Task:
Write the next part of the article on observability for distributed teams, picking up right after its final line.

Passage given:
When teams work remotely, the informal knowledge sharing that happens in an office disappears. You can’t walk over to someone’s desk to debug an issue together. Tribal knowledge about how systems behave becomes harder to maintain.
Observability fills this gap. Well-instrumented systems tell their own story. Here’s how to build observability that supports distributed teams.
The Challenge
What Changes Remotely
Before (co-located):
- “Hey, is the API slow for you too?”
- Tap shoulder, share screen, debug together
- Hallway conversations about system behavior
- Whiteboard sessions when things break
After (distributed):
- Hours before someone notices the problem
- Async debugging through chat messages
- Knowledge siloed in individual heads
- Video calls for collaboration (scheduling overhead)
Why Observability Matters More
Good observability enables:
- Self-service debugging
- Async investigation
- Knowledge preservation
- Faster incident response
The system becomes the source of truth, not tribal knowledge.
Building Observable Systems
The Three Pillars Plus
Classic three pillars:
├── Metrics (aggregated, time-series)
├── Logs (events, context)
└── Traces (request flow)
Additional:
├── Profiling (code-level performance)
├── Events (business-level occurrences)
└── Dashboards (visual understanding)
Metrics That Matter
Focus on actionable metrics:
# RED metrics (request-focused)
rate: requests per second
errors: error rate
duration: request latency (p50, p95, p99)

Given records:
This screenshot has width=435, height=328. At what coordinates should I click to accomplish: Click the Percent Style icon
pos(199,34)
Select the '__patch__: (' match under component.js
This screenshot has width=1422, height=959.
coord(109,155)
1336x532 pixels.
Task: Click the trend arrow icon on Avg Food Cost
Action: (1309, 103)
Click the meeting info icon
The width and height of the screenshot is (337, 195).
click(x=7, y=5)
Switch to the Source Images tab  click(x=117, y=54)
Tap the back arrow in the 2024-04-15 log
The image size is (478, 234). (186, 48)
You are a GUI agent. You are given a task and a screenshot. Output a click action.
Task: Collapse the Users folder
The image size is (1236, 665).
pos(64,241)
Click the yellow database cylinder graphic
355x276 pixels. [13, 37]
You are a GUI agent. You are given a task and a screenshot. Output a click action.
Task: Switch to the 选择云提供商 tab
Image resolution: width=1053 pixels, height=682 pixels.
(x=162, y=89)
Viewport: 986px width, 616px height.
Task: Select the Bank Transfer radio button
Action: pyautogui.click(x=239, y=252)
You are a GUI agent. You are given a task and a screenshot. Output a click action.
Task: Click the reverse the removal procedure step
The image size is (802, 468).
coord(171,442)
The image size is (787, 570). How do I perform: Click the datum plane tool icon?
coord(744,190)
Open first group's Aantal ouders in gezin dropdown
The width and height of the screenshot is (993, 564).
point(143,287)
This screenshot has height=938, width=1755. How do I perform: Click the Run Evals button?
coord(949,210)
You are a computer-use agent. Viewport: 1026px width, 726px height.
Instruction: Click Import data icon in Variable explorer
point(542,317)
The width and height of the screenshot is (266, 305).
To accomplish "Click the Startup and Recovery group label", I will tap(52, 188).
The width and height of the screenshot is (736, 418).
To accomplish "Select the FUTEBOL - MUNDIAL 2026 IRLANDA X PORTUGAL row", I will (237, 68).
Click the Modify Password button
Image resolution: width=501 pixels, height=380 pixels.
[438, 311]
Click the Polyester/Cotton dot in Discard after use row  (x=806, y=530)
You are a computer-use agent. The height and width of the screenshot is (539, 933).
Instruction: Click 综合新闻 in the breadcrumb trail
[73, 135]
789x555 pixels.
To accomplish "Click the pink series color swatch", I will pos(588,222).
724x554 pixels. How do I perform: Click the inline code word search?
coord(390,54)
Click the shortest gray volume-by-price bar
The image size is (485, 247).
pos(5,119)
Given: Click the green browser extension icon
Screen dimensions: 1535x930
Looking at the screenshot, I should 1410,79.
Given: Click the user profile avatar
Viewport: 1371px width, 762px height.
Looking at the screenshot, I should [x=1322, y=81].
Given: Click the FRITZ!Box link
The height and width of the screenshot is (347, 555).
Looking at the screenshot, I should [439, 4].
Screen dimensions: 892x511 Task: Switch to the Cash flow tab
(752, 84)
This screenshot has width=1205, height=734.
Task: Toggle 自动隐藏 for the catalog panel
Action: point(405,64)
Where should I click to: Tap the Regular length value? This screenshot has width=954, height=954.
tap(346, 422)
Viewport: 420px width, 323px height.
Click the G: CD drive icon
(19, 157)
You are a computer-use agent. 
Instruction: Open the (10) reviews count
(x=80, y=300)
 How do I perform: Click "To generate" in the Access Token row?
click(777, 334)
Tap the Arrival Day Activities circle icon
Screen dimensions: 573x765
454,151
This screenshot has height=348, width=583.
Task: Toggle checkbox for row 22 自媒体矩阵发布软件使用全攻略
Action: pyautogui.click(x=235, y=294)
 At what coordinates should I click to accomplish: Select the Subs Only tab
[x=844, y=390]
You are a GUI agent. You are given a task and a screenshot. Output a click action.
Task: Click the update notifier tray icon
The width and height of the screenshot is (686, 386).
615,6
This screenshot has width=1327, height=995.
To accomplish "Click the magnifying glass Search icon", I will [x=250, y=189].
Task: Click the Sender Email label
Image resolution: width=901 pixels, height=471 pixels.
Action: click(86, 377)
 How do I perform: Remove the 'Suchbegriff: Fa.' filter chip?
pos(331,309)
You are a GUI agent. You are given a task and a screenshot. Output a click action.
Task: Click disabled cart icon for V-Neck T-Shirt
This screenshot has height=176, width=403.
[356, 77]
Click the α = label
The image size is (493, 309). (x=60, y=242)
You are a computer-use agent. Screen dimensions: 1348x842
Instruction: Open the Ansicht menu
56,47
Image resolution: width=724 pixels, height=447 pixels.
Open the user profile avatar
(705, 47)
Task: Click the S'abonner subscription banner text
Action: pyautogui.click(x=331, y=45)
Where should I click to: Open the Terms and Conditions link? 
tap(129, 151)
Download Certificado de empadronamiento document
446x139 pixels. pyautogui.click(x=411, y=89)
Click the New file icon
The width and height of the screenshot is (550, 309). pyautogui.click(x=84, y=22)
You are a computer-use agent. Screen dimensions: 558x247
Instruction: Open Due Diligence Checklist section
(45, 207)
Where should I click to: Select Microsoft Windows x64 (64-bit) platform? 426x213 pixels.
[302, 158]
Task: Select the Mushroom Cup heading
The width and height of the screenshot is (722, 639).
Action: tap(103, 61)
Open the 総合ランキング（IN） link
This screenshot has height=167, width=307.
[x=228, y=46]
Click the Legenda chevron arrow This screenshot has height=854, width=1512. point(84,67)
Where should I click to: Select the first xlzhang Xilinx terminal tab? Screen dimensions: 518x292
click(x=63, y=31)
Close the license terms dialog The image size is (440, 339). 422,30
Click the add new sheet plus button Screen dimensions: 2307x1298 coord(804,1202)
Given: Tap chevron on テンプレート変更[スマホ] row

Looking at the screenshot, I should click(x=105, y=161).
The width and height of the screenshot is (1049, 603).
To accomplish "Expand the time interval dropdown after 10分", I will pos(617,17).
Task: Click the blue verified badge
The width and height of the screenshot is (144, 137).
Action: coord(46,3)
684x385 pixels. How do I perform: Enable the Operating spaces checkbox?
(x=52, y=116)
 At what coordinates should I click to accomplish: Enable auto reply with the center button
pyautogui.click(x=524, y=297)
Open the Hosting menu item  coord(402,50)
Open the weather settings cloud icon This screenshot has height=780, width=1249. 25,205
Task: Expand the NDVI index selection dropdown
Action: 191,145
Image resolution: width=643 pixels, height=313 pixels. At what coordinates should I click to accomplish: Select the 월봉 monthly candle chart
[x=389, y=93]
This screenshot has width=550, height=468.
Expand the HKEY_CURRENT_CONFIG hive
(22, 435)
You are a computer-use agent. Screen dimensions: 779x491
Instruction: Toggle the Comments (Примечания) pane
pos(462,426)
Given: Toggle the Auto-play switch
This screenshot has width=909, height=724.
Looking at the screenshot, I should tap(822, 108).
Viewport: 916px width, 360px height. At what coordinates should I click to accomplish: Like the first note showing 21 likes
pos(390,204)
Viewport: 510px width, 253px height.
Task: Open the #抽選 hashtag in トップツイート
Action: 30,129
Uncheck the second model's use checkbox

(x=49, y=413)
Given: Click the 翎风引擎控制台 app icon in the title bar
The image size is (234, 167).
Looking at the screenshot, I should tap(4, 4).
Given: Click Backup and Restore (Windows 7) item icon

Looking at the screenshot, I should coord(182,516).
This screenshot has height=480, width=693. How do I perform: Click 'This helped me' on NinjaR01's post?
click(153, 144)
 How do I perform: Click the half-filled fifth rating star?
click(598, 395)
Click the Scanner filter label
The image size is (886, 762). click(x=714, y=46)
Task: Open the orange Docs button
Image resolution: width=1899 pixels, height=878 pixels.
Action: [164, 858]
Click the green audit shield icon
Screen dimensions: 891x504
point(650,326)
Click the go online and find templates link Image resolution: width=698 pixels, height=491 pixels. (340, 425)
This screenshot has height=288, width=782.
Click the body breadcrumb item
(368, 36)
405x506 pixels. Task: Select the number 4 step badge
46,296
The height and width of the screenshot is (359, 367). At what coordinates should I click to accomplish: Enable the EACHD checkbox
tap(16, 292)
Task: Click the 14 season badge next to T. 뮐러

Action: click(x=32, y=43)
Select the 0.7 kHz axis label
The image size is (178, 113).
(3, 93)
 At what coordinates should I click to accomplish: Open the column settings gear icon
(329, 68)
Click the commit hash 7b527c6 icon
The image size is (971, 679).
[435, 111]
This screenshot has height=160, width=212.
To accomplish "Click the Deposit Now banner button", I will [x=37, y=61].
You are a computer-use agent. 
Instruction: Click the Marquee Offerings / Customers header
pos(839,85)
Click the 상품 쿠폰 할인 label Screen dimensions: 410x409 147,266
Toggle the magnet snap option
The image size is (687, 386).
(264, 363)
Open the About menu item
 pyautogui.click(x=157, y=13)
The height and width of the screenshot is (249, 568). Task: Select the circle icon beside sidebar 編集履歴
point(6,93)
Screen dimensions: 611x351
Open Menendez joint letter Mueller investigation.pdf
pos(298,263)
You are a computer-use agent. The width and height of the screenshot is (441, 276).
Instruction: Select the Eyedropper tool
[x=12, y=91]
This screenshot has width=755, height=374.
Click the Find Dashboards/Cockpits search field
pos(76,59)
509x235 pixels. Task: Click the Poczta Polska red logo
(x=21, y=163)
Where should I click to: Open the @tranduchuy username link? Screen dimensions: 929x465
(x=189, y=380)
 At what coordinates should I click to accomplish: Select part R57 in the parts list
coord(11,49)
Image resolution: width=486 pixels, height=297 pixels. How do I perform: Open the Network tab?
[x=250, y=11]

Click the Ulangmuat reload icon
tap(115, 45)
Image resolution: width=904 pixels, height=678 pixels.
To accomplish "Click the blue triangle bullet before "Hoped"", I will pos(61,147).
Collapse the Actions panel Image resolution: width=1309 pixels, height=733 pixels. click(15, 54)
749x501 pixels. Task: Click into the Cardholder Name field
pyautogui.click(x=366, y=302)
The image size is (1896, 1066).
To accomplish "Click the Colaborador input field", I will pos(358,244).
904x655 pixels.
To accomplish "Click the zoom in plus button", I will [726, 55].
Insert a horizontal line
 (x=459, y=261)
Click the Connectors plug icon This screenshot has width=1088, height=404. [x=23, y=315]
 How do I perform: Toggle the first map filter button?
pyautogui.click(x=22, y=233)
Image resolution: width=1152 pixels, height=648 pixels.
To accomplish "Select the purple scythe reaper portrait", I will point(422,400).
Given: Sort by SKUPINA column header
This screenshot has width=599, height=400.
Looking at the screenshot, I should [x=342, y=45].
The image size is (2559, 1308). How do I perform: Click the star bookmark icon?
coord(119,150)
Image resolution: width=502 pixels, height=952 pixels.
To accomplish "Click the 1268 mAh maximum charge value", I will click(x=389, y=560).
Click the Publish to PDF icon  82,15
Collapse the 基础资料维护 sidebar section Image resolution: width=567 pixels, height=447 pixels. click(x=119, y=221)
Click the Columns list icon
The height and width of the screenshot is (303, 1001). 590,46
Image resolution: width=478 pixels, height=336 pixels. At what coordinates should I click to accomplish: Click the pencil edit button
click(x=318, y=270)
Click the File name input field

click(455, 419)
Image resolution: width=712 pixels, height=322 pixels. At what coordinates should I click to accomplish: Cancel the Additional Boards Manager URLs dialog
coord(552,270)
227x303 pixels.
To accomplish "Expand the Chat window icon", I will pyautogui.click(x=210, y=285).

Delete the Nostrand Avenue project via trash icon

Task answer:
# USE metrics (resource-focused)
utilization: percentage busy
saturation: queue depth
errors: error count
# Business metrics
orders_per_minute: value delivery
signup_conversion: business health
active_users: engagement
Avoid vanity metrics:
- Server count (unless capacity planning)
- Lines of code
- Number of deployments (without quality context)
Structured Logging
Logs that machines and humans can read:
# Bad: Unstructured
logger.info(f"Processing order {order_id} for user {user_id}")
# Good: Structured
logger.info("Processing order", extra={
"order_id": order_id,
"user_id": user_id,
"amount": order.total,
"items": len(order.items),
"correlation_id": context.correlation_id
})
Output (JSON):
{
"timestamp": "2020-09-14T10:30:00Z",
"level": "INFO",
"message": "Processing order",
"order_id": "12345",
"user_id": "67890",
"amount": 99.99,
"items": 3,
"correlation_id": "abc-123",
"service": "orders",
"environment": "production"
}
Distributed Tracing
Track requests across services:
from opentelemetry import trace
from opentelemetry.trace import Status, StatusCode
tracer = trace.get_tracer(__name__)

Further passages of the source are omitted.